Savannah Jay wrote:I don't see a downside for either the kid or the school. Kids change their mind all the time (I am assuming this is a verbal commit and not a signed LOI) and he can do so if he wants. Or he will stay home and play for DePaul. No downside for him.
Ditto for DePaul. Schools pull scholies all the time and if, for some reason, this goes sideways (kid's not very good, coaching change and new coach doesn't think the kid fits) in the next 4 years (assuming he is offered a LOI to sign in 4 years) and DePaul decides to pull their offer before he signs, they will do so quietly, the kid will find someplace else to play and it will be a non-story.
But for now...it's a nice little bit of recruiting buzz for DePaul and a hometown kid.
I'm going to disagree with you SJ. Recruiting at such a young age is terrible for both the schools and the kids/families. My younger daughter went through the recruiting process for volleyball. Attention started at 14 and was hot and heavy during 15s club season. She got offers and then got pressure to commit. She committed prior to her sophomore year (starting junior year now). Kids that are committing are making a decision about where they want to go to school.
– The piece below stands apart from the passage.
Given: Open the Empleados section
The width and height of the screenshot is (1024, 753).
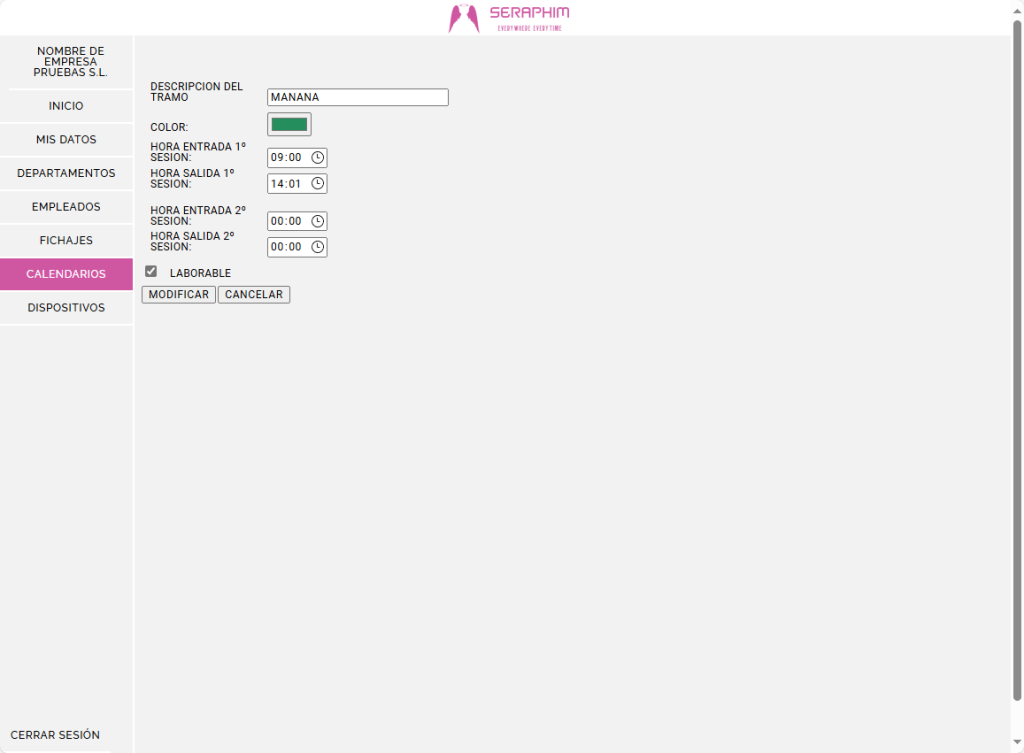Looking at the screenshot, I should [x=66, y=207].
That is an enormous decision requiring multiple points of comparison between coaching staffs, schools, conferences, academic programs, geographic locations, etc. How can 14-15 year old kids do that with any degree of accuracy? Heck, 16-18 year olds make mistakes about those things, and a ton of maturation goes on during that extra year or three of high school (between 14-15 and 16-18). So my daughter is barely 15, and she is sitting in Head Coach X's office trying to answer questions like "what do you want to study when you are in college?" Those are questions more for the parent sitting next to the kid (have to act like academics matter), but what 14-15 year old has any f---ing clue? But that's how the process goes, so you do it. It's exhausting for such a young kid which I think leads to more rapid decisions just to make the recruiting process stop so the kid can go back to what they love--playing the sport.
Very importantly, the commitment is verbal, but if you do it in good faith, you shut down recruiting from other schools at that point ("Thank you for your interest, but as of right now, I am committed to play at U of ???. If that changes, I will contact you.") So you as a player (and family) stop evaluating/building relationships with schools/coaches. A school/coach/staff/city/etc that seems like a great fit to a frosh may not seem like such a great fit a couple of years later (maybe the kid no longer wants to play so far from home for example). First impressions really have inflated influence on the process. Or maybe the coach gets canned during the athlete's junior year in high school, so he/she has to completely open up recruiting again (and in volleyball right now, most top 50-75 programs are filling slots for 2020 and 2021 classes--this year's juniors are 2019s). Now there aren't as many options to get an offer from another good program because they have already filled their recruiting quotas for that year and moved on.
Down side for the staff? Even though the commitment is non-binding on either side, if a school pulls an offer from a kid who didn't get injured, there is significant bad publicity. Nebraska did it to a local kid in Omaha and the press was all over it. Any school recruiting a young kid (who is also being recruited to Nebraska) will point out to the kid/family that the NU staff can't be trusted. Another down side is that some kids peak early--they are studs when they are 10-15, but then the rest of the world catches up to them and they can't rise above. Coaches try to evaluate these things during the recruiting process, but the "miss" rate is much higher with 14-15 year old recruits than it is with 16-18 year old recruits. So the staff either rescinds the scholie offer (resulting in bad publicity and fodder for other programs recruiting the same kids), or they allow him/her to come as freshman and then have a meeting after the season suggesting that the kid could have better playing opportunities if he/she went elsewhere. This happens all the time (in football and basketball as well as volleyball).
I think that if recruiting began in earnest when kids were 16 (sophs in high school), they would be older/more mature, and there would be a much higher probability that they as players represent what they will be like when they get to 20-21 years old--or at least predicting their improvement would be easier/more accurate. It would also allow more time for kids and coaches to develop relationships and really be able to evaluate each other more thoroughly than the current recruiting environment allows. IMO, that would lead to fewer kids transferring after frosh/soph years of college.
The NLI doesn't get signed until senior year. And no "official" visits can happen until senior year, so the kid/family have to pay for all recruiting trips prior to then ("unofficial" visits). The "official" visits are basically ways for schools to get recruits/families on campus to celebrate the upcoming signing of the NLI rather than actually being used for recruiting--at least in VB and BB. Football recruiting does run a bit later, and those visits can be more crucial parts of the decision-making process. It's a fascinating process, and it was quite an experience for my daughter (and me), but it would've likely been better had it started a year or so later. Just sayin.